• [Estratto fornito]:

──────

La controversia sorgeva in seguito al rigetto mosso dal Tribunale di Reggio Emilia avverso l’opposizione proposta dalla Cassa Edili della Provincia di Modena contro il decreto che aveva reso esecutivo lo stato passivo di un’impresa, respingendo la domanda diretta a ottenere l’ammissione, con privilegio ex art. 2751-bis n. 1 c.c., del credito vantato, a titolo di contribuzione dovuta dal datore di lavoro per la previdenza complementare. In particolare, il Tribunale dichiarava la non spettanza del menzionato privilegio, in quanto il credito traeva origine da un rapporto contrattuale diverso da quello di lavoro subordinato, senza essere legato a quest’ultimo da alcun nesso di corrispettività; la Cassa Edili ricorreva quindi in Cassazione.

Investiti della controversia, i giudici di legittimità richiamano l’evoluzione giurisprudenziale in materia, partendo da quanto statuito dalle Sezioni Unite che, con la pronuncia n. 4684/2015, avevano affermato la natura previdenziale, e non retributiva, dei versamenti del datore di lavoro nei Fondi di previdenza complementare. I giudici avevano in tale sede chiarito come la nozione di retribuzione ponesse un requisito fondamentale costituito “dall’esistenza di un effettivo passaggio di ricchezza dal datore di lavoro al lavoratore, e dalla esigenza che le somme erogate si trovino in nesso di corrispettività con la prestazione lavorativa”.

──────

• [Righe mostrate]:

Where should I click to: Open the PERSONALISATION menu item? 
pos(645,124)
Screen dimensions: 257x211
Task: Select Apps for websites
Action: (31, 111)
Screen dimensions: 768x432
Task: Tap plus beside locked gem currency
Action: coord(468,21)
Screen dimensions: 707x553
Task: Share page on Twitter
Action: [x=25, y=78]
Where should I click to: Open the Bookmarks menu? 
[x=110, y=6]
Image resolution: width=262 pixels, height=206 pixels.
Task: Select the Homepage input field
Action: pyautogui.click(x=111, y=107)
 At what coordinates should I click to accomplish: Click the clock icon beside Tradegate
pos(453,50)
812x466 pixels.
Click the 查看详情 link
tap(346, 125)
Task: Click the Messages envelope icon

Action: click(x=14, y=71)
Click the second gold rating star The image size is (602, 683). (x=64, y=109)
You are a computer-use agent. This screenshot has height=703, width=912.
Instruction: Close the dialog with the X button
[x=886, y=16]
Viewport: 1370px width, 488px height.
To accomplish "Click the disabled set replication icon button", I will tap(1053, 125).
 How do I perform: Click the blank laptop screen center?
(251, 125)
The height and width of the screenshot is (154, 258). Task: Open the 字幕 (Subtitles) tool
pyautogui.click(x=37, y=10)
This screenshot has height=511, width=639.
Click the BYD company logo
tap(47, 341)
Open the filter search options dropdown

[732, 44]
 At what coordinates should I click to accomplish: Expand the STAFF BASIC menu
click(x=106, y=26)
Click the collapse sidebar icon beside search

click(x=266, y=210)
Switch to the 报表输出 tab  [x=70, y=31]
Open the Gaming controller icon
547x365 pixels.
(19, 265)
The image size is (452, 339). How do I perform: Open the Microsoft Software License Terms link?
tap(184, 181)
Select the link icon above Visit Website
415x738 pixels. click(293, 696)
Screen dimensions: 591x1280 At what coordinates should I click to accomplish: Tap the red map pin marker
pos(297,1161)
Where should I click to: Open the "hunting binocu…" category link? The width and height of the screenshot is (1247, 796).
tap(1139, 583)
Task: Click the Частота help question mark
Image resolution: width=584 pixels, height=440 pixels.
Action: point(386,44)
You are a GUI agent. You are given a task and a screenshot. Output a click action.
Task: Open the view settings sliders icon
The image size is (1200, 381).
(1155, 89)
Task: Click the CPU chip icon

──────

• [Istruzione scritta 1]:
Rispondi a queste domande basandoti sull'estratto fornito sulla Cassa Edili.
(a) Quale tribunale aveva respinto l'opposizione proposta dalla Cassa Edili della Provincia di Modena?
(b) Con quale pronuncia le Sezioni Unite avevano affermato la natura previdenziale dei versamenti del datore di lavoro nei Fondi di previdenza complementare?
(c) Secondo il Tribunale, da quale tipo di rapporto traeva origine il credito?
• [Istruzione scritta 2]: Riprendi l'estratto fornito sulla Cassa Edili a partire dal punto in cui si interrompe.
Le righe non hanno alcun legame con l'estratto fornito sulla Cassa Edili.

• [Risposta finale 1]:
(a) Il Tribunale di Reggio Emilia.
(b) Con la pronuncia n. 4684/2015.
(c) Da un rapporto contrattuale diverso da quello di lavoro subordinato.

• [Risposta finale 2]:
Detto requisito non si ravviserebbe nei Fondi di previdenza integrativa, per i quali l’obbligo del datore di lavoro nasce da un ulteriore rapporto contrattuale, distinto dal rapporto di lavoro subordinato e finalizzato a garantire il conseguimento di una pensione integrativa rispetto a quella obbligatoria; esso non modifica, quindi, i diritti e gli obblighi che scaturiscono dal rapporto di lavoro. Mancherebbe, in altri termini, un nesso di corrispettività diretta fra contribuzione e prestazione lavorativa: la contribuzione non entra a far parte del patrimonio del lavoratore, che può solo pretenderne il versamento al Fondo.

Questi principi sono stati fatti propri anche dalla giurisprudenza successiva e, in particolare, proprio con riferimento alla disciplina delle Casse Edili, la Cassazione ha tracciato una distinzione tra le voci retributive (come ratei di ferie, gratifica natalizia e festività), assistite dal privilegio ex art. 2751-bis n. 1 c.c., e i contributi finalizzati al miglior funzionamento delle Casse, e quindi estranei alla nozione di retribuzione (cfr. Cass. n. 20390/2017).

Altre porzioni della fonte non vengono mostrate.